In the piece on polluted air, what makes soot and the other climate pollutants a "silver lining" despite their danger? Answer in one to three sentences.

Extracted text -

========================================

Polluted air: A global health threat of epic proportions?

The_Earth_seen_from_Apollo_17[1]While bandied (and sometimes heated) climate change debate seems inexorable (see: “Global warming ‘hiatus’ puts climate change scientists on the spot,” in the Sept. 22, 2013 Los Angeles Times), there is no denying air pollution or its effects.

In support of the latter position is a Sept. 23, 2013 report in U-T San Diego (formerly the San Diego Union Tribune) titled: “Clearing the air: Climate expert receives award for discoveries tied to soot as pollutant,” written by Deborah Sullivan Brennan.

In the article, Brennan wrote: “As carbon dioxide made news for its role in climate change, Veerabhadran Ramanathan made a striking discovery: Soot and other climate pollutants are 30 to 3,000 times more potent than carbon dioxide and cause millions of deaths per year.

“The silver lining to that dark cloud is that the compounds last just weeks or months in the atmosphere, compared to the decades that carbon dioxide persists. And many of them can be swapped with simple, eco-friendly replacements.”

Dr. Ramanathan’s discoveries helped earn him the “2013 Champions of the Earth” award, the highest environmental acclaim offered by the United Nations, according to Brennan. “[Ramanathan] is a distinguished professor of climate and atmospheric sciences at the Scripps Institution of Oceanography in La Jolla [California],” the U-T San Diego reporter added.

There was reference made in the Brennan piece regarding how the way in which food is cooked inside homes in many of the world’s developing nations can produce highly toxic fumes.

========================================

Recorded data -
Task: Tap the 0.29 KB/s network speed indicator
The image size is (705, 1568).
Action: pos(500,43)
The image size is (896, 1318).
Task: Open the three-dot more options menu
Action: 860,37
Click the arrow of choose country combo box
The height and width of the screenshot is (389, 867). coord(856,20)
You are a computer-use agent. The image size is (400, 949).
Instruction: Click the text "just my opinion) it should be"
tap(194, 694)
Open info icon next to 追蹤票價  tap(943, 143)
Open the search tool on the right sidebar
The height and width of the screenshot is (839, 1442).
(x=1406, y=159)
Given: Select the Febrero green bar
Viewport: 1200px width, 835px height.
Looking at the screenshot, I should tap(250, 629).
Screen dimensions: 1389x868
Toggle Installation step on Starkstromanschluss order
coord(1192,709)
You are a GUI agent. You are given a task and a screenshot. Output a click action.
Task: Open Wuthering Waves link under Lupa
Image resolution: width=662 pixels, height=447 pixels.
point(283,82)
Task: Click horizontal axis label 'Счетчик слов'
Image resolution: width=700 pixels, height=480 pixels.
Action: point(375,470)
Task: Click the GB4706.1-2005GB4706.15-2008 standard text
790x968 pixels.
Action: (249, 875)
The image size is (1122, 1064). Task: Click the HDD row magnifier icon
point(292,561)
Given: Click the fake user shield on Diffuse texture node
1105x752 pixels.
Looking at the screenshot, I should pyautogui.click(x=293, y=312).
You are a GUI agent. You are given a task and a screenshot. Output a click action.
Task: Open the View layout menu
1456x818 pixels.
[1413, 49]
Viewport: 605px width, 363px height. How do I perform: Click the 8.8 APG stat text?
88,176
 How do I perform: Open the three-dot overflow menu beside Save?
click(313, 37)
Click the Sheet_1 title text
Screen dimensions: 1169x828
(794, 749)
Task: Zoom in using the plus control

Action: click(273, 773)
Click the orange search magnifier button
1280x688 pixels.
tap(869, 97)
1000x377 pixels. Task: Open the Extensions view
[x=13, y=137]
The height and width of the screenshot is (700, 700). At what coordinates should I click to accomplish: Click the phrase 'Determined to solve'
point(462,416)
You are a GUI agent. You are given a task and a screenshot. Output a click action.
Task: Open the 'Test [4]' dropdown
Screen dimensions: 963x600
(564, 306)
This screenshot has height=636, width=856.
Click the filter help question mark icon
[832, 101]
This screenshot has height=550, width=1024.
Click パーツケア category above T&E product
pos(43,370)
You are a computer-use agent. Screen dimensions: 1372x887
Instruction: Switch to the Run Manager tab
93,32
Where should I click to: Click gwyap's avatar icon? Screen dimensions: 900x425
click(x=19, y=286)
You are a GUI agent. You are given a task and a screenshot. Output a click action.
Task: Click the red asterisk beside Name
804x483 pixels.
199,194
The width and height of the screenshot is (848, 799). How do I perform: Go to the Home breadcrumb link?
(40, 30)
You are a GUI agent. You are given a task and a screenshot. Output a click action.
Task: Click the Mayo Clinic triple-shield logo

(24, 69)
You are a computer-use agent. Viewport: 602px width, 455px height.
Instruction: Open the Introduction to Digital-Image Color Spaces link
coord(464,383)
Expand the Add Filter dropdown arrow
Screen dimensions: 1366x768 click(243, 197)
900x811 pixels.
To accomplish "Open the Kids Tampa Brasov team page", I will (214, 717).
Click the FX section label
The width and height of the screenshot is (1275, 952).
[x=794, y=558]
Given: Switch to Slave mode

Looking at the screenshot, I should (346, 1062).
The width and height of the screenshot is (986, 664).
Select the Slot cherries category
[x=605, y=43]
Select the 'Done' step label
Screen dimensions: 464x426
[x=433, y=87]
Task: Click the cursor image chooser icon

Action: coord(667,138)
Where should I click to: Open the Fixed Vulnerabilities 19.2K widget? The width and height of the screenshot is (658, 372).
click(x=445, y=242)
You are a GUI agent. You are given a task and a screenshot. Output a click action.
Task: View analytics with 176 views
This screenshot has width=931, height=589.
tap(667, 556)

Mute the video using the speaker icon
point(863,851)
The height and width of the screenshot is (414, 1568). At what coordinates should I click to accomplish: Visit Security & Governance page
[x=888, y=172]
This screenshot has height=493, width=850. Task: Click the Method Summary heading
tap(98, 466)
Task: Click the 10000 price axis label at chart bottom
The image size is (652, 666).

========================================

Task solution - These compounds stay in the atmosphere for only weeks or months, while carbon dioxide persists for decades. Many of them can also be replaced with simple, eco-friendly substitutes.